Biopic as Hagiography
J. Randal Johnson and Oliver Stone produced a script with an eye much more toward tone than realism. JFK, Platoon, and Born on the Fourth of July all use iconic figures as a means to make a statement about the 1960s.
The Doors functions in a similar way. Jim Morrison endures as a counter culture icon of the time and molded his portrayal to say something about the era, and I guess in some way about art and artists.
The film opens with a moment supposedly from Morrisons’ past. Morrison relayed a story, poetically, that an American Indian spirit had leapt into his soul when he was a child.
I’m the only Doors fan I know that’s been willing to say that’s a completely made-up story, by the way. I don’t have a shred of evidence to support it. But with all that I’ve since read, I’m convinced it was Jim Morrison as Merry Prankster, telling a ghost story that was begging for people to call out as malarkey. It’s like a dare to the listener to accept it or reject it.
But it was the 1960s and I guess a lot of the music reporters were high and/or tripping, and too close to their interview subjects to boot. They wanted to experience the fun, and be a part of the magic.
That comes across, at least, with the portrayal of Patricia Kennealy. Here is a reporter who instead falls in love with, and has an affair with, Morrison. (For the record, she claimed his surname in later years. Whatever.)
Upon Revisiting the Film
There are still pronounced issues with this work. The beginning is a bit of a jumpy mess and functions like fan fiction. These are the abbreviated and exaggerated scenes inspired by a life’s story, not the actual story.
It’s an epic music video, feeling no need to have connective tissue as it jumps from one legend-making moment to another. Scenes are built like jazz riffs off of established pieces of Morrison’s writings. He once said X, so Y will happen in the scene, and also let’s glorify going on hallucinogenic trips in the middle of the desert. It’s as if a someone had to write a script for class and they decided a fun angle would be to use their favorite band’s lyrics.

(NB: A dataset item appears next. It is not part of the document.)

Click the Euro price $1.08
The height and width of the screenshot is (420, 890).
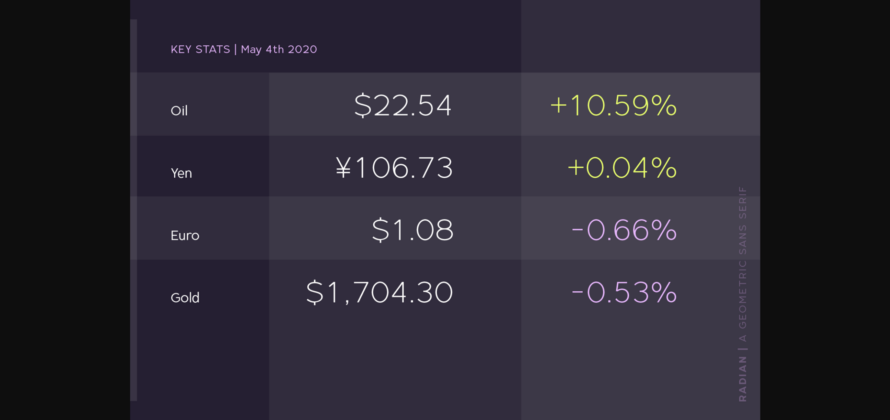pos(413,230)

They start the love story with an absurdly Shakespearean moment where Morrison sees Pam, played by Meg Ryan, and climbs a balcony to proclaim that she’s destined to be the great love of his life.
We’ll skip past the equally dramatic moment where he creeps into her bedroom while she’s asleep and steals her away for a moonlight walk. This is a plain declaration that we’re dealing with a myth and not a biography.

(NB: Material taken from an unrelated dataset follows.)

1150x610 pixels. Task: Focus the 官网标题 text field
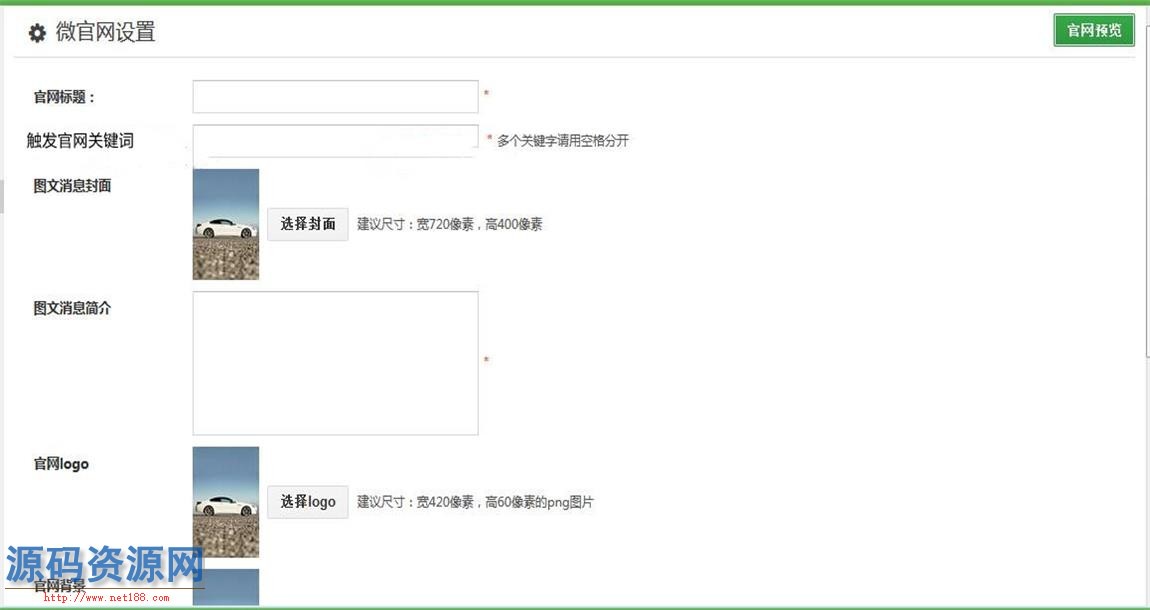pos(335,97)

It’s fine to point out that this is a film based on a life, and not the life itself. I accept it. But Johnson and Stone are so caught up extolling Morrison’s lifestyle, and the counterculture around it, that they ignore Morrison’s humanity for abbreviated and fabricated snippets.
The film cries out that these behaviors are the manifestation of a higher being who doesn’t require our boring moralities and ethics. From start to finish, its subtext is that of elevating Morrison from human to demigod. I do believe Morrison was a tortured artist, and wired differently than most. But not only does Stone never have him show remorse, he portrays his behavior as an enviable byproduct of his talent.

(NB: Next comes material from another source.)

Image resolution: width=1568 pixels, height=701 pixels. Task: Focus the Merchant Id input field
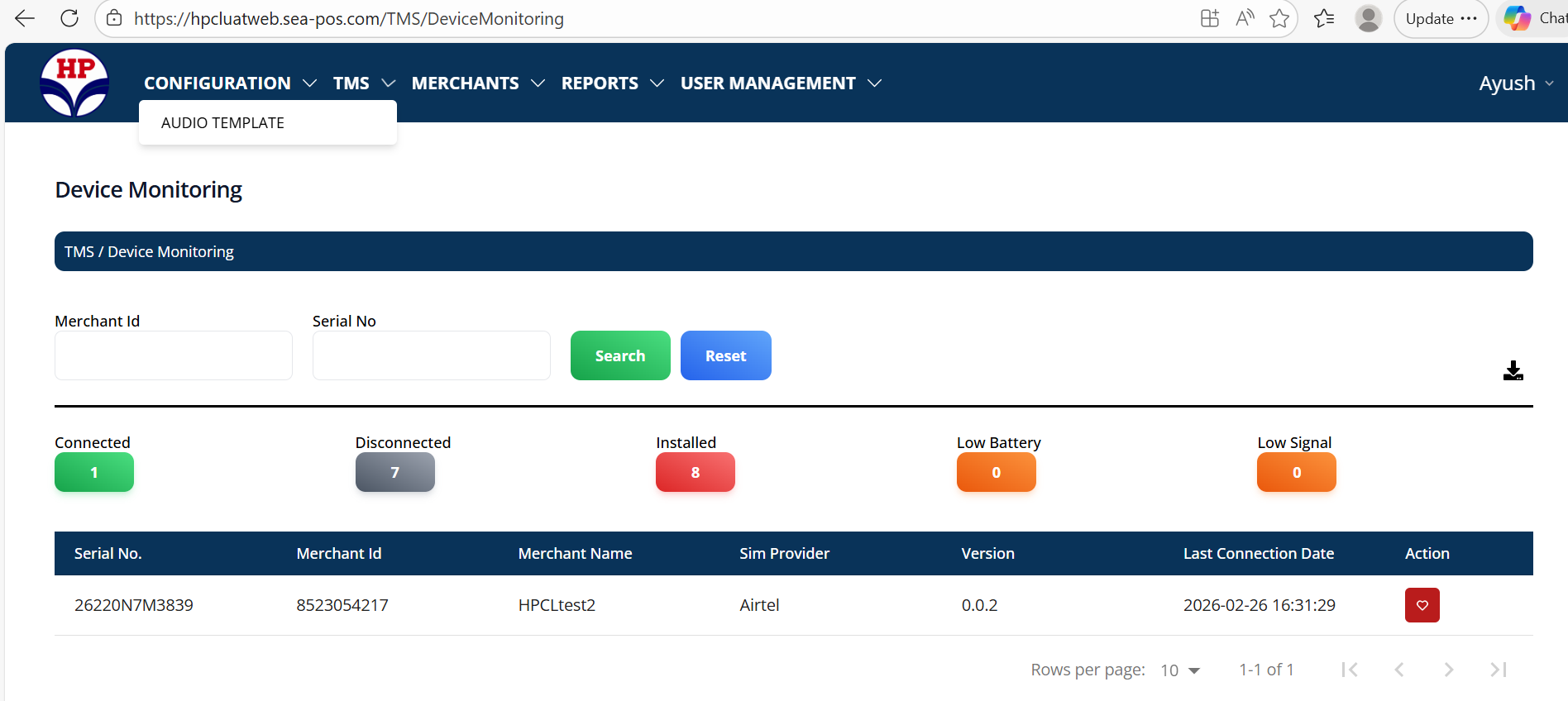pyautogui.click(x=174, y=355)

That’s the most frustrating thing, though. Once the film settles down, Morrison’s humanity starts to peek through in Kilmer’s performance. It becomes the driving force and the power structure of actor and director is inverted. You get a palpable sense that Stone figured out in the editing booth to let the footage of Kilmer lead him instead of vice versa.
It’s a tantalizing hint of the total film that could have been. You sense a journey where Stone transitions from seeing a legend to understanding the truth of the deeply complex character whose life he’d decided to tell.
It’s as if, suddenly, Jim Morrison was a real human being after all.
As is typical with filmmaking, a strong ending can make an audience forgive a lot of previous flaws. It may even blind some viewers to those flaws since a great ending carries more punch than initial problems, no matter how fundamental. I can fall victim to it the same as anyone else, and freely admit that at the end of this film I find myself both willing and wanting to watch it again.
It’s a Technically Beautiful Film
The film is, of course, helped by the fact that it’s beautiful to behold. The cinematography by Robert Richardson is gorgeous. The film establishes a more organic flow as it progresses, making it easier to watch as it continues.
I think that the film settling down and finding a great flow may have something to do with something I noticed on watching the credits this time, “Additional Editor: Pietro Scalia.” That’s like when I watched Rogue One and saw Stuart Baird as Editorial Consultant. Ah, I said. That’s who they brought in as a fixer.
All joking aside, though, it really is a visually sumptuous film. Films are a series of moving pictures and these pictures are the kind you can stare at and admire without end.
It feels wrong not to mention that the performances in addition to Kilmer’s are unfairly overlooked. On the whole, they’re quite good and interesting. They’re caricatures as much as Kilmer’s Morrison may be at points, but they’re good. Kathleen Quinlan gives something of a standout performance, the type that enhances the reality of Kilmer’s. Meg Ryan gives a sorrowful frailty to Pam, and a necessary kindness that makes you accept that she’s staying with what amounts to a fame-addled monster.
The notable exception is Billy Idol. I have to be completely honest that for a film that works so very hard to establish its sense of reality, he yanks you right back out. It’s not his fault. It’s that he’s not right for this moment. It doesn’t help that his crutches from a real-life motorcycle accident wind up acting as a continuity error for the film’s established timeline. Look for it.
A History of Opinion
I came to sort of hate this film over time. I came to hold it up as a paragon of everything wrong with hero worship. I don’t think that’s an invalid criticism.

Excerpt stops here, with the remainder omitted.